▸ Task item:
From the line that contains "Instruction: Open the" to the end of the entries, copy each line exactly, though the pictures stay out.

▸ Exercise material:

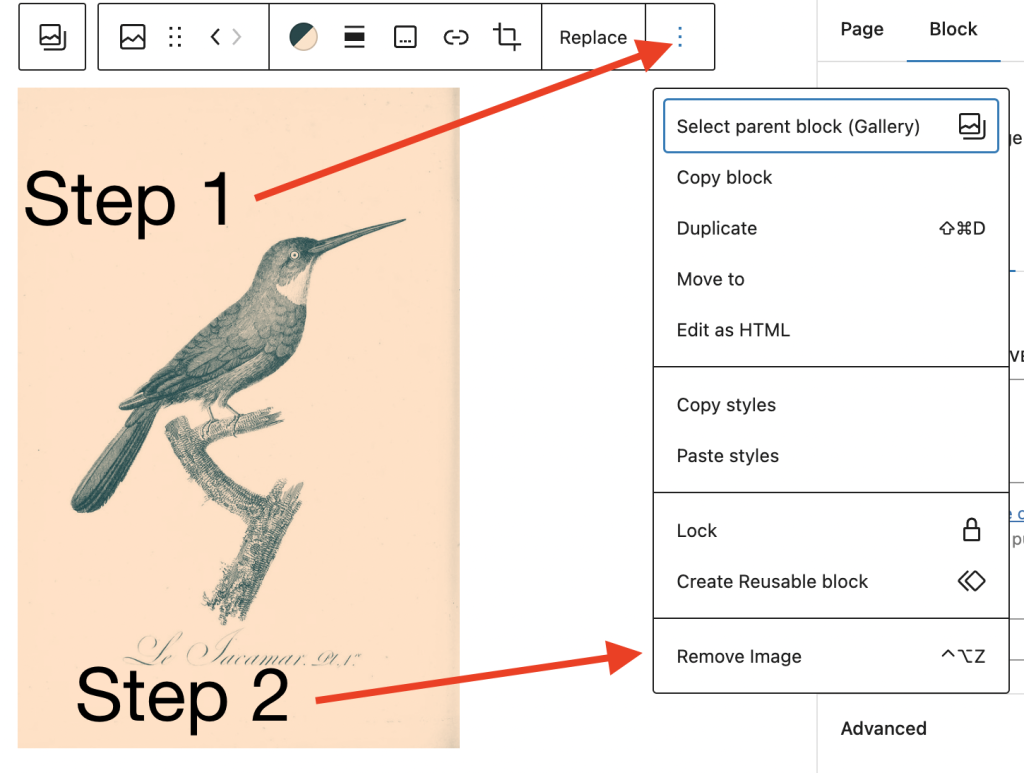1024x773 pixels.
Task: Add a caption to the image
Action: pyautogui.click(x=405, y=36)
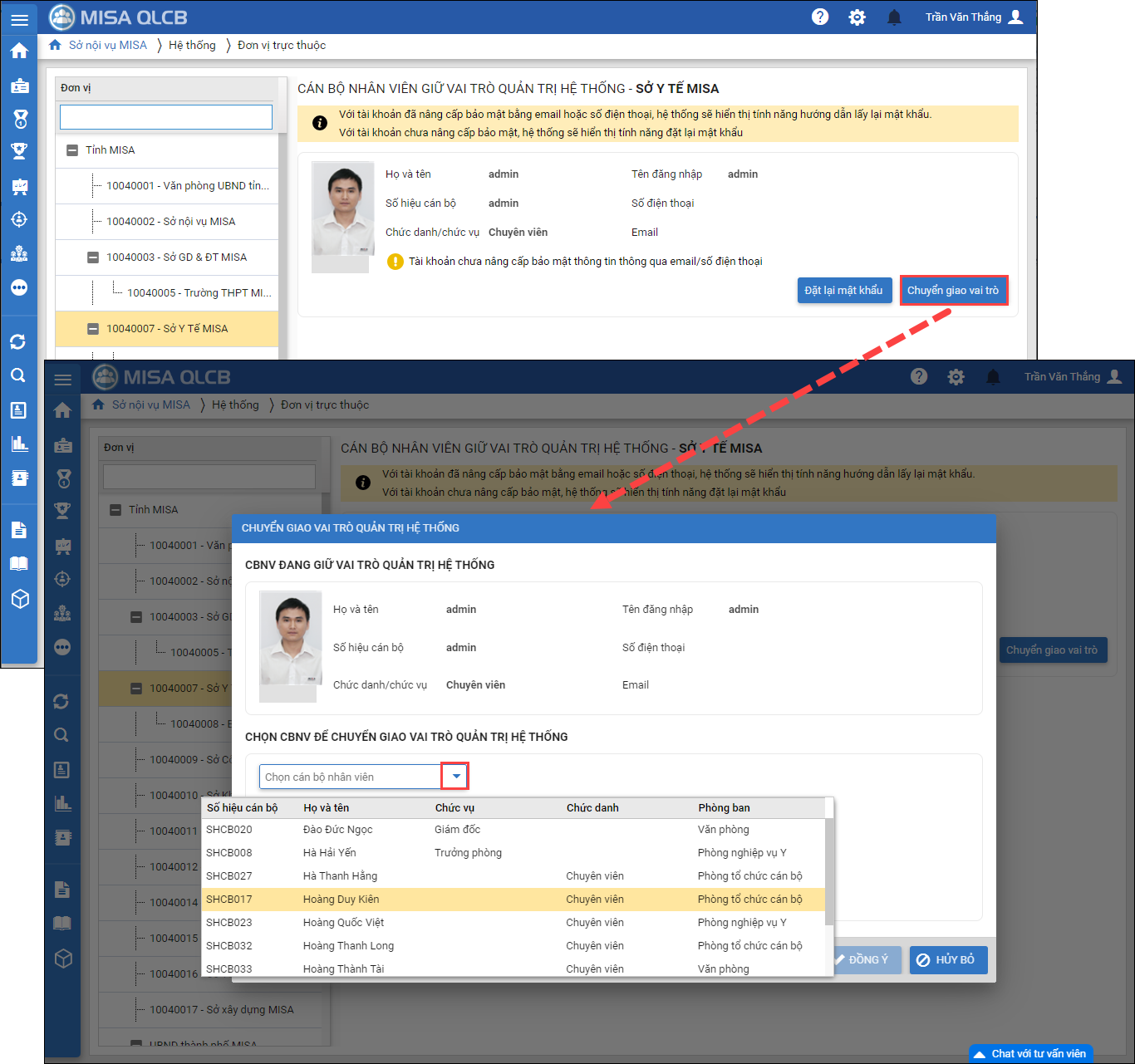Click the trophy icon in left sidebar
Screen dimensions: 1135x1064
coord(19,151)
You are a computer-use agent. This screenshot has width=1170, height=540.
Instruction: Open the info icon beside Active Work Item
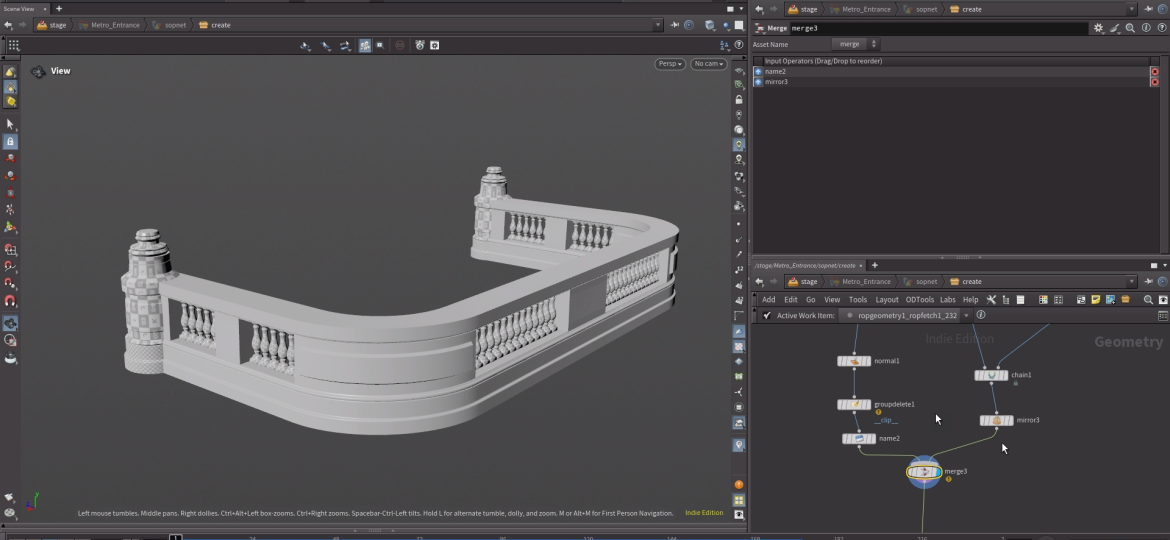point(980,315)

▸ Exercise result:
Instruction: Open the info icon beside Active Work Item
point(980,315)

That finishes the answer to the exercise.